Urinary tract infections in very low birthweight infants: A two-center analysis of microbiology, imaging and heart rate characteristics

Aviles-Otero, N., Ransom, M., Weitkamp, J., Charlton, J.R., Sullivan, B.A., Kaufman, D.A., Fairchild, K.D.* | JNPM 2021;


BACKGROUND: Increased understanding of characteristics of urinary tract infection (UTI) among very low birthweight infants (VLBW) might lead to improvement in detection and treatment. Continuous monitoring for abnormal heart rate characteristics (HRC) could provide early warning of UTIs. OBJECTIVE:Describe the characteristics of UTI, including HRC, in VLBW infants.

METHODS: We reviewed records of VLBW infants admitted from 2005–2010 at two academic centers participating in a randomized clinical trial of HRC monitoring. Results of all urine cultures, renal ultrasounds (RUS), and voiding cystourethrograms (VCUG) were assessed. Change in the HRC index was analyzed before and after UTI.
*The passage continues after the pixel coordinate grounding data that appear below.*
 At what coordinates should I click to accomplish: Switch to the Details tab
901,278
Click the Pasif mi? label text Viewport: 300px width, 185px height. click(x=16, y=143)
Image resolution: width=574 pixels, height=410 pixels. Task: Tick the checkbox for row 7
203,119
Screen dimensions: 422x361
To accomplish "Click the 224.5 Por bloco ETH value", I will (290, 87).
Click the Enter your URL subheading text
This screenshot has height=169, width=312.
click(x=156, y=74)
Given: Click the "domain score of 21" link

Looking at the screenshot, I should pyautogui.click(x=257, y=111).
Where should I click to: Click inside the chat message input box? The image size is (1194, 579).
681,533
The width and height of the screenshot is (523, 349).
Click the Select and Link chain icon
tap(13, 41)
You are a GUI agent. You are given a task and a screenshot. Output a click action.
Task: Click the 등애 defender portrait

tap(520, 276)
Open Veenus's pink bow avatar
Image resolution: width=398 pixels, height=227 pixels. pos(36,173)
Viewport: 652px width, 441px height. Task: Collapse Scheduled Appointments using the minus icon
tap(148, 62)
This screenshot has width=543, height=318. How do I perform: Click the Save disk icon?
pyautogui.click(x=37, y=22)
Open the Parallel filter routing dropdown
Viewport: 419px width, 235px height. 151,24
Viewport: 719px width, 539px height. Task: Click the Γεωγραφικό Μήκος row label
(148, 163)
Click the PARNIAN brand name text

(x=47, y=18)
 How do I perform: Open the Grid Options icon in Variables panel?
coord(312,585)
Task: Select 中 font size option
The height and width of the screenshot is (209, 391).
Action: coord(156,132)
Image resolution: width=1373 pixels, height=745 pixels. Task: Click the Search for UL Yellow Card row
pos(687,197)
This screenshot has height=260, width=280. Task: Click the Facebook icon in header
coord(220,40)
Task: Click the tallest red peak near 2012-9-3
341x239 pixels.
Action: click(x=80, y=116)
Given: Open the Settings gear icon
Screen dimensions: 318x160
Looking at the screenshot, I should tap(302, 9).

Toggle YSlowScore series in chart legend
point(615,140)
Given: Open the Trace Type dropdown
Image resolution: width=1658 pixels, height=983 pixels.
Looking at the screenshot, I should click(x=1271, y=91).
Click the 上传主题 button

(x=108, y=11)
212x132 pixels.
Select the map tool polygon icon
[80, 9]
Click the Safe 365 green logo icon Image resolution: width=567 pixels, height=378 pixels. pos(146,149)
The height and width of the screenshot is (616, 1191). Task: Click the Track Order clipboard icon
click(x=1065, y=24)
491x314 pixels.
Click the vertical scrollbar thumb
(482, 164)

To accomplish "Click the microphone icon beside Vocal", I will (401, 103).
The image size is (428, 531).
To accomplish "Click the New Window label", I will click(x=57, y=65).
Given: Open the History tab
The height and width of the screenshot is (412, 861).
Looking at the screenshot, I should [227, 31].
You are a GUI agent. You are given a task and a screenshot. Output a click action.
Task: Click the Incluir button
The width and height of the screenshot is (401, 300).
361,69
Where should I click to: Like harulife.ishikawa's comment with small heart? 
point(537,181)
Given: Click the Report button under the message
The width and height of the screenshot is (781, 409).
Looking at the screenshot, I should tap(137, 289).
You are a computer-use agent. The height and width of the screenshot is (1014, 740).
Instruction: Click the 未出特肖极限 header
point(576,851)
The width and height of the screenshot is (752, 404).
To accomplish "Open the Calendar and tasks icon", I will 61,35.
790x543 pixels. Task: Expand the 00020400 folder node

RESULTS: Of 823 VLBW infants (27.7±2.9 weeks GA, 53% male), 378 had > / = 1 urine culture obtained. A UTI (≥10,000 CFU and >five days of antibiotics) was diagnosed in 80 infants, (10% prevalence, mean GA 25.8±2.0 weeks, 76% male). Prophylactic antibiotics were administered to 29 (36%) infants after UTI, of whom four (14%) had another UTI. Recurrent UTI also occurred in 7/51 (14%) of infants not on uroprophylaxis after their first UTI. RUS was performed after UTI in 78%, and hydronephrosis and other major anomalies were found in 19%. A VCUG was performed in 48% of infants and 18% demonstrated vesicoureteral reflux (VUR). The mean HRC rose and fell significantly in the two days before and after diagnosis of UTI.

CONCLUSIONS: UTI was diagnosed in 10% of VLBW infants, and the HRC index increased prior to diagnosis, suggesting that continuous HRC monitoring in the NICU might allow earlier diagnosis and treatment of UTI.